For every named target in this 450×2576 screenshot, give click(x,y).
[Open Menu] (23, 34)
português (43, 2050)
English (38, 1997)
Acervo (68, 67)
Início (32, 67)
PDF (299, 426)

Required work >>
Give all the records again. Match them exactly.

Problem solution >>
For every named target in this 450×2576 screenshot, give click(x,y).
[Open Menu] (23, 34)
português (43, 2050)
English (38, 1997)
Acervo (68, 67)
Início (32, 67)
PDF (299, 426)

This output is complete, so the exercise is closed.